Читать книгу «Эстетика звука на экране и в книге. Материалы Всероссийской научно-практической конференции 12–14 апреля 2016 года» онлайн полностью📖 — Коллектива авторов — MyBook.
cover





 





Добавим, что в фильме «Рождение нации» («The Birth of a Nation», 1915) режиссер Дэвид Гриффит и композитор Джозеф Карл Брейль также использовали музыку Вагнера. В третьей части фильма белые американцы Севера и Юга, на войне бывшие врагами, после окончания войны объединяются, чтобы бороться против освобожденных чернокожих рабов. Под звуки вагнеровской музыки Ку-клукс-клан спасает из осады группу белых американцев. Здесь вместо самолетов и вертолетов – конница Ку-клукс-клана, однако общий смысл зарождающейся в фильме Гриффита аудиовизуальной метафоры связан с актуализацией связи музыкального движения и агрессии. Сцены налета в фильме Копполы, несомненно, являются аллюзией на эпизод из фильма Гриффита, тем более, что вертолетное подразделение, которым командует Билл Килгор (Роберт Дюваль), – это «воздушная кавалерия». «Полет валькирий» звучит и в мультфильме Чака Джонса из серии фильмов о Баггз Банни («What’s Opera, Doc?», 1957).
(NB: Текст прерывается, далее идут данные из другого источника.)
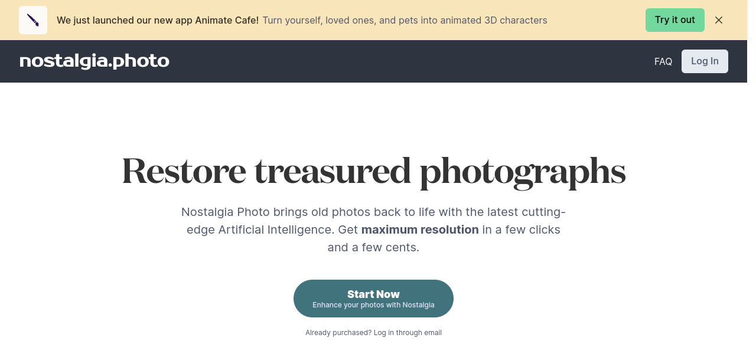The height and width of the screenshot is (354, 756).
Task: Click the bold maximum resolution text
Action: click(420, 230)
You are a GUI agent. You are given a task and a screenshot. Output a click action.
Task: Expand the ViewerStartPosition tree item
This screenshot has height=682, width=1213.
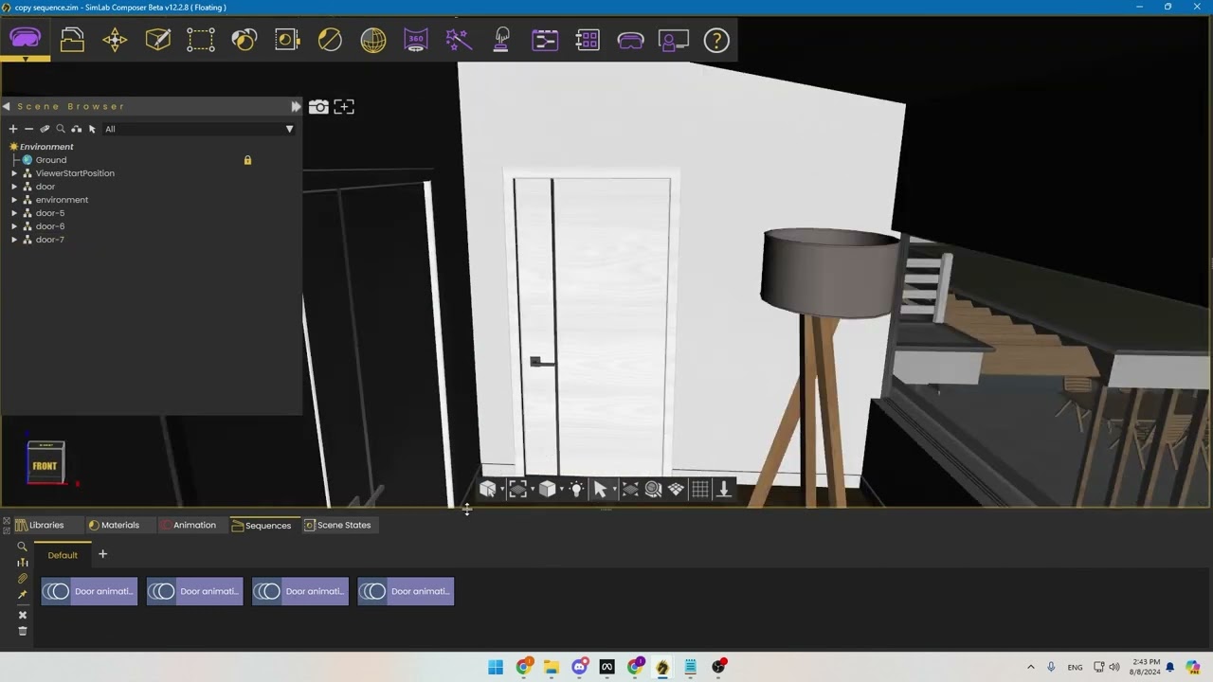(15, 173)
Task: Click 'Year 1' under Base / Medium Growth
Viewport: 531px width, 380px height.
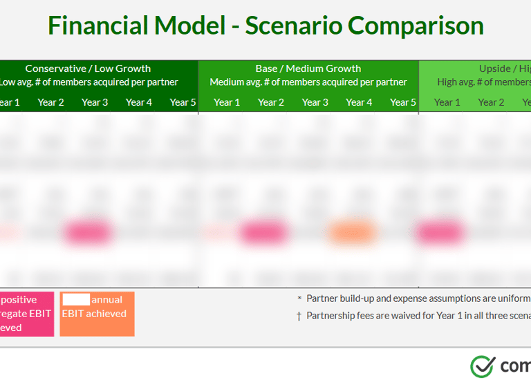Action: [x=227, y=102]
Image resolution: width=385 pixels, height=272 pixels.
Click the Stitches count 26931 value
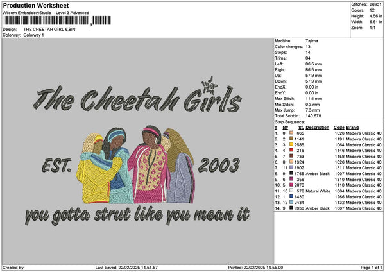(x=375, y=4)
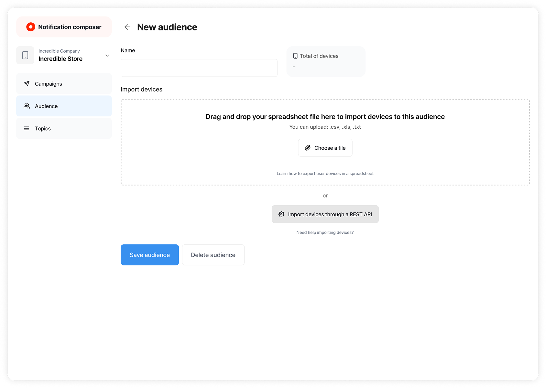Viewport: 546px width, 388px height.
Task: Open the Campaigns section label in sidebar
Action: tap(49, 84)
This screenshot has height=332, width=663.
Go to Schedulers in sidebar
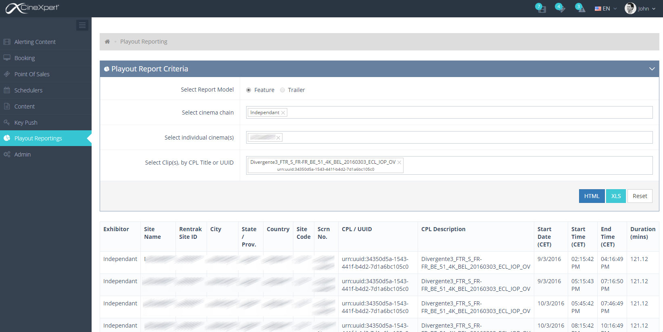(x=28, y=90)
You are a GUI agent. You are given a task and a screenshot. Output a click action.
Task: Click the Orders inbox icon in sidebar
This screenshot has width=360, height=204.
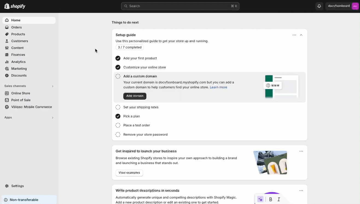point(7,27)
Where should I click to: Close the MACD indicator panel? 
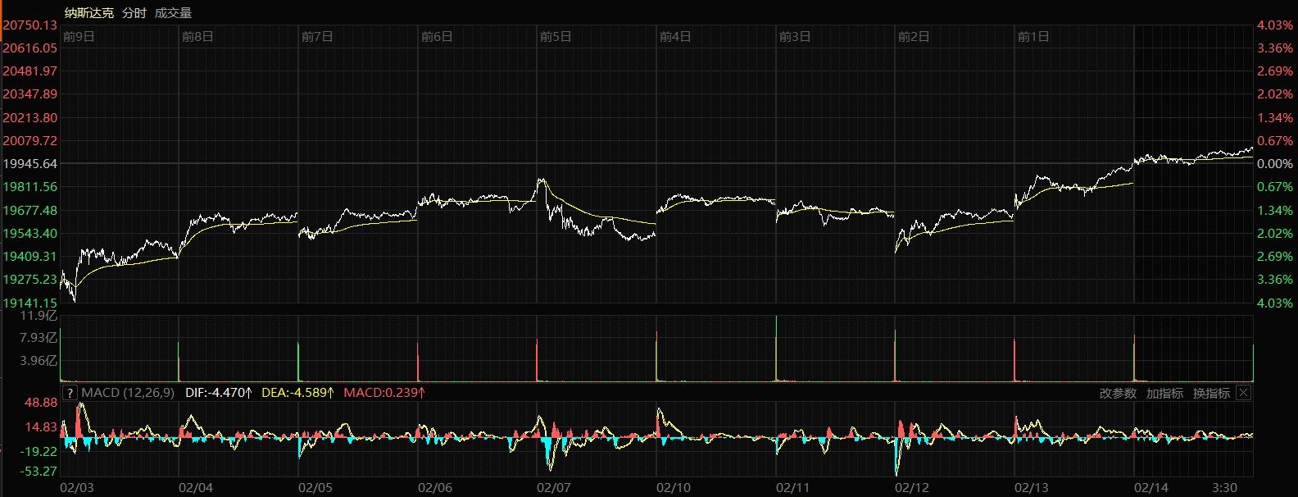click(1243, 393)
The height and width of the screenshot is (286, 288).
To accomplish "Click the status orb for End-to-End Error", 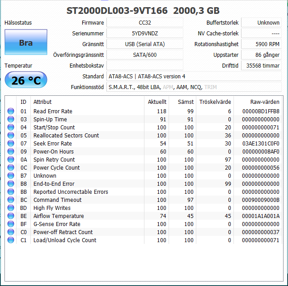I will [11, 184].
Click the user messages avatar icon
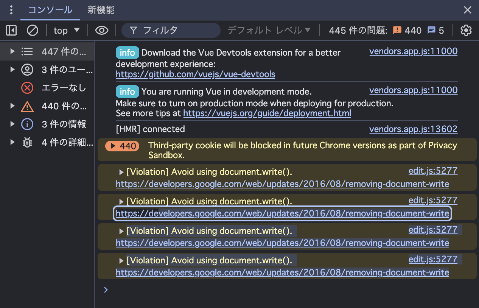Viewport: 479px width, 308px height. pos(26,70)
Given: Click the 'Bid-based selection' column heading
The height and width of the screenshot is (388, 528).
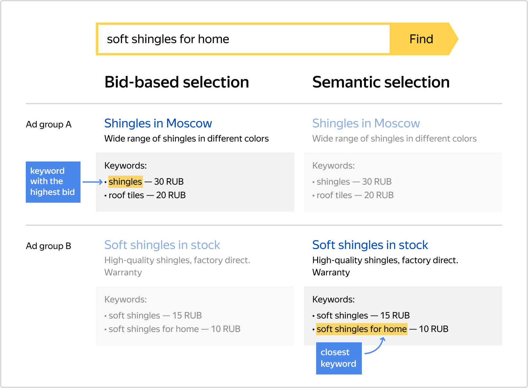Looking at the screenshot, I should coord(177,82).
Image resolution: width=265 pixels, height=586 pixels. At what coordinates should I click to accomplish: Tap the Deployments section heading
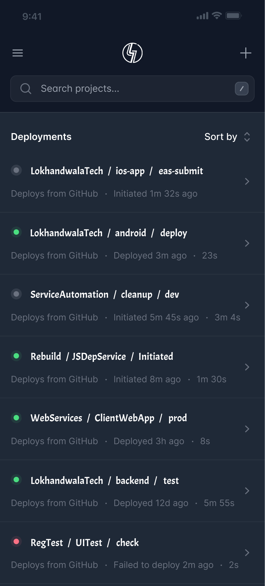point(41,137)
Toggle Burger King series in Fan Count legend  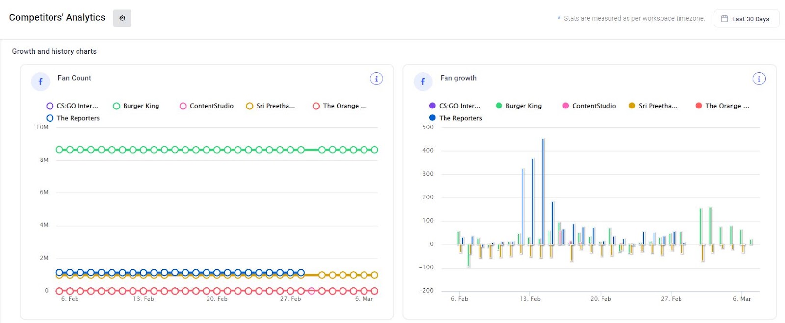(136, 106)
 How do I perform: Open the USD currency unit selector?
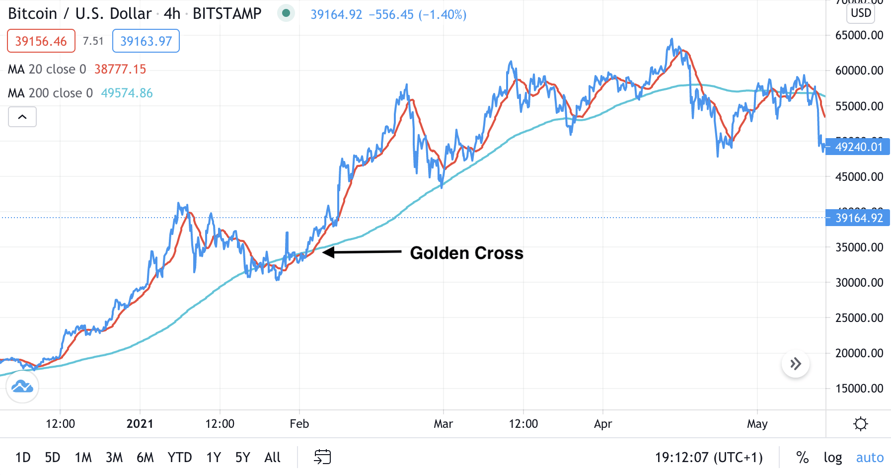(x=861, y=13)
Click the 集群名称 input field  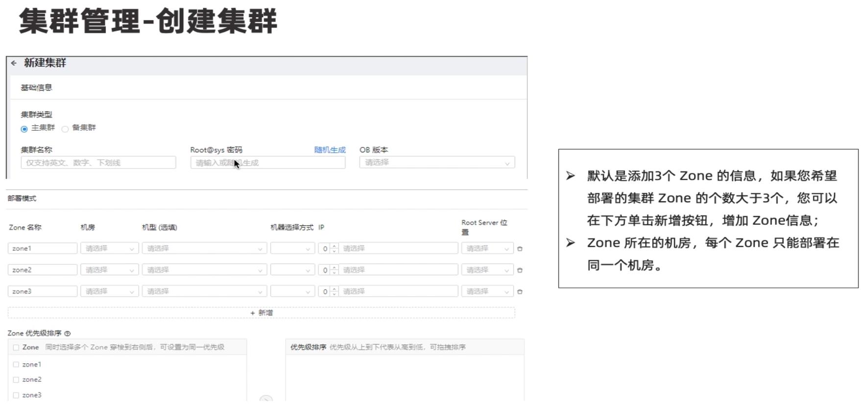coord(98,163)
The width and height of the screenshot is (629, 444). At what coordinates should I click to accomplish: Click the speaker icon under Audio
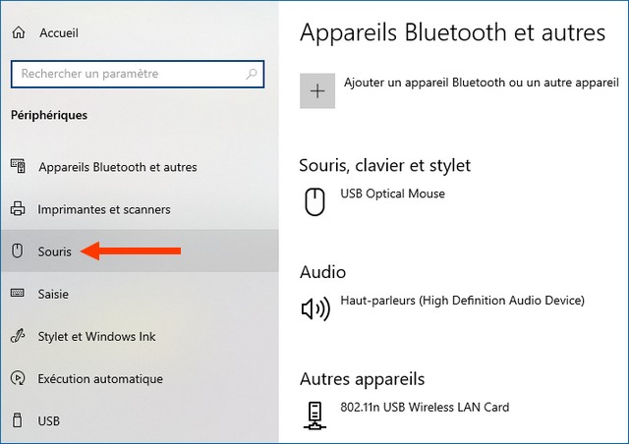[x=315, y=309]
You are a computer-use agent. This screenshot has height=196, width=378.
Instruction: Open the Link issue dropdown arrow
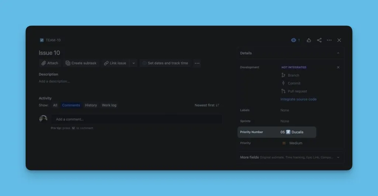(134, 63)
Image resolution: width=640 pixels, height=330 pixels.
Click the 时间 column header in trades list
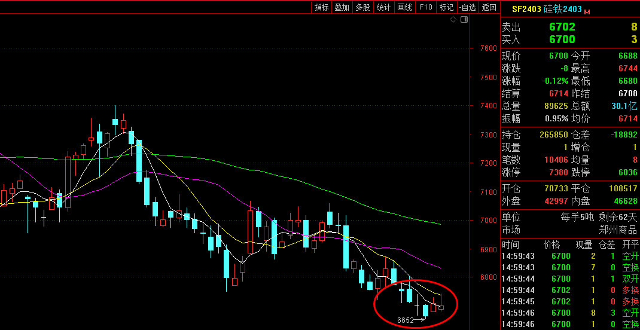point(511,245)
Вряд ли Коппола ориентировался на этот претекст, хотя нельзя до конца исключить контаминацию мультфильмов “What’s Opera, Doc?” и «Herr Meets Hare» (1945) как один из возможных претекстов «Апокалипсиса сегодня».

Среди случаев интертекстуальной аудиовизуальной метафоры есть также примеры автоинтертекстуальности, которая, собственно, и способствует ретроспективному осмыслению в метафорическом ключе эпизодов фильма-претекста. Так, можно говорить об аудиовизуальной метафоре в автоинтертекстуальном пространстве фильма Александра Сокурова «Фауст» (2011). Мелодия Андрея Сигле, представляющая собой вариацию на темы Чайковского, которая звучит в финальных эпизодах фильма в разговоре Фауста и Мефистофеля, воспроизводит мелодию Сигле из первых кадров фильма Сокурова «Отец и сын» (2003), в которых отец успокаивает пробужденного ночными кошмарами сына. Впрочем, в данном случае лучше говорить не об аудиовизуальной метафоре, а, скорее, об установлении связи между фигурами отца и сына и сопровождающей этот эпизод мелодии, которая станет одним из лейтмотивов фильма, маркирующим их тесную связь. Однако в фильме «Фауст» данная «связка» образов и звуков становится уже интертекстуальной аудиовизуальной метафорой: Мефистофель выступает в роли отца, Фауст – в роли сына. Неслучайно Мефистофель, претендующий на роль отца – лидера и наставника, спрашивает уходящего от него Фауста: «Кто тебя кормить будет? Кто будет о тебе заботиться?» В «Фаусте» Сокурова реализуется метафора музыкального ландшафта: герои (отец и сын, Мефистофель и Фауст) определяют отношения между собой, а движение мелодии есть развитие этих отношений. Интертекстуальность аудиовизуальной метафоры вскрывает один из глубинных сюжетов «Фауста» и тетралогии в целом: сюжет об отце и сыне и о попытке существования в мире без авторитета – без Бога-отца и без отца-диктатора.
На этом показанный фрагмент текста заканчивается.